In the field of non-impact printing, the most common types of printers have been the thermal printer and the ink jet printer. When the performance of a non-impact printer is compared with that of an impact printer, one of the problems in the non-impact machine has been the control of the printing operation. As is well-known, the impact operation depends upon the movement of impact members such as wires or the like and which are typically moved by means of an electromechanical system which may, in certain applications, enable a more precise control of the impact members.
The advent of non-impact printing as in the case of thermal printing, brought out the fact that the heating cycle must be controlled in a manner to obtain maximum repeated operations. Likewise, the control of ink jet printing in at least one form thereof, must deal with rapid starting and stopping movement of the ink fluid from a supply of the fluid. In each case, the precise control of the thermal elements and of the ink droplets is necessary to provide for both correct and high-speed printing.
In the matter of ink jet printing, it is extremely important that the control of the ink droplets be precise and accurate from the time of formation of the droplets to depositing of such droplets on paper or like record media and to make certain that a clean printed character results from the ink droplets. While the method of printing with ink droplets may be performed either in a continuous manner or in a demand pulse manner, the latter type method and operation is disclosed and is preferred in the present application as applying the features of the present invention. The drive means for the ink droplets is generally in the form of a crystal or piezoelectric type element to provide the high speed operation for ejecting the ink through the nozzle while allowing time between droplets for proper operation. The ink nozzle construction must be of a nature to permit fast and clean ejection of ink droplets from the print head.

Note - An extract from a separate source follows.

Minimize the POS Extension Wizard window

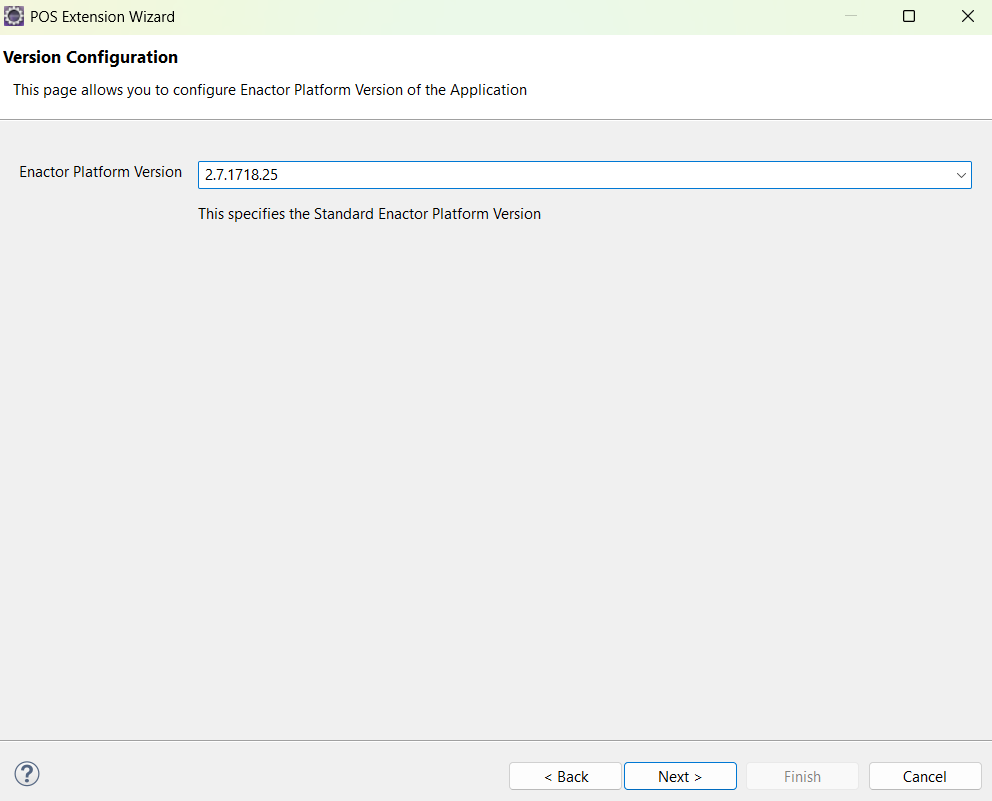point(851,16)
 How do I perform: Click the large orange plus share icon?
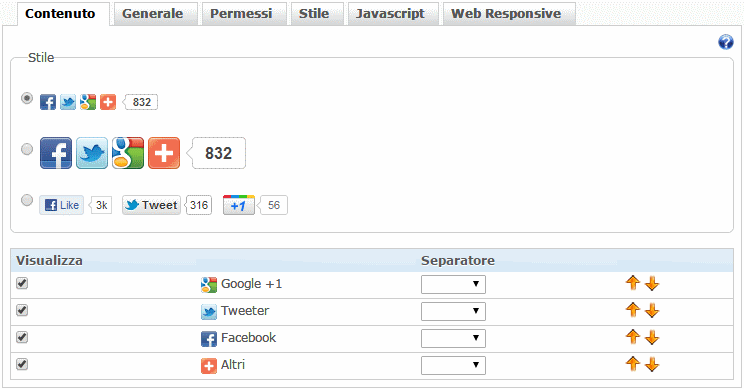[x=164, y=153]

In the ink jet printer, the print head structure may be a multiple-nozzle type with the nozzles aligned in a vertical line and supported on a print head carriage which is caused to be moved or driven in a horizontal direction for printing in line manner. The ink droplet drive elements or transducers may be positioned in a circular configuration with passageways leading to the nozzles.

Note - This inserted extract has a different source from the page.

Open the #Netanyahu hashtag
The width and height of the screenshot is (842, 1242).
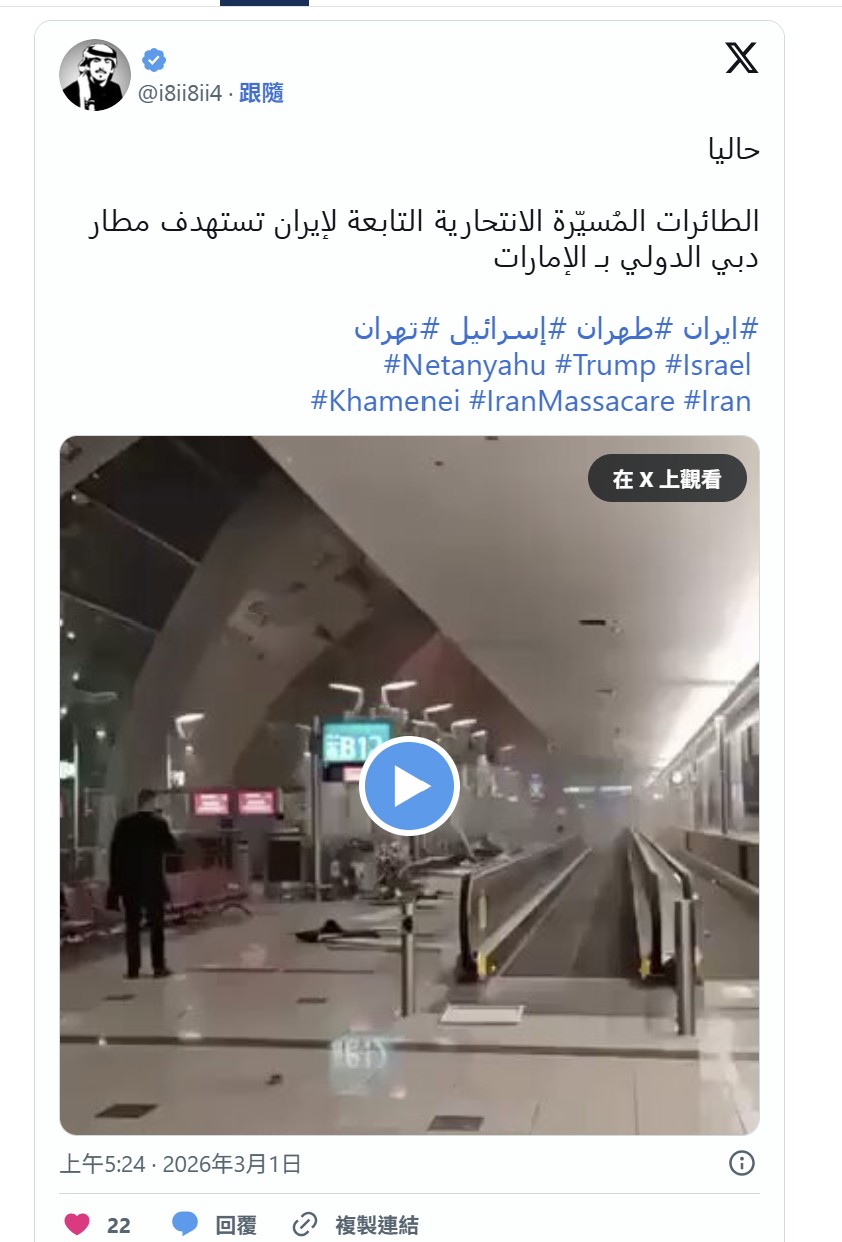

Alternatively, the printer structure may include a plurality of equally-spaced horizontally aligned single nozzle print heads which are caused to be moved in back-and-forth manner to print successive lines of dots in making up the lines of characters. In this latter arrangement, the drive elements or transducers are individually supported along a line of printing.
Previous and current designs for drop-on-demand ink jet print heads are sensitive to the ingestion of air into or the presence of air in the supply of ink. Even a small air bubble can interrupt or fault the performance of transducers that expel ink droplets from a nozzle by means of pressure pulses created within an ink-filled chamber or channel.
It is proposed to provide an ink jet transducer or ink droplet drive element that operates, with the ink being in a condition under hydrostatic pressure, on the principle of an electromagnetic valve assembly for initiating and controlling the flow of ink droplets toward the record media.
Representative documentation in the field of ink jet transducers or drive elements includes U.S. Pat. No. 3,424,198, issued to A. R. Erbach on Jan. 28, 1969, which discloses a combined pressure regulating and pressure release valve having a solenoid driven carriage and a pair of balls rotatably mounted in the carriage wherein one ball always seals an orifice except while the carriage is being moved from one position to another position.
U.S. Pat. No. 4,152,710, issued to M. Matsuba et al. on May 1, 1979, discloses an ink liquid supply system having a reservoir and an electromagnetic cross valve for controlling the flow direction of the ink, and a drain tank with a ball valve functioning to absorb the rapid flow of the ink.
U.S. Pat. No. 4,183,031, issued to E. L. Kyser et al. on Jan. 8, 1980, discloses an ink supply system with a pressure sensor and a valve operated by the sensor and integrally incorporated into the print head to meter the flow of ink thereto. The valve arrangement uses a piezoelectric activated beam which opens and closes the gate valve comprising a plug secured to the beam, a diaphragm and a seal along with a valve seat through which passes a valve orifice.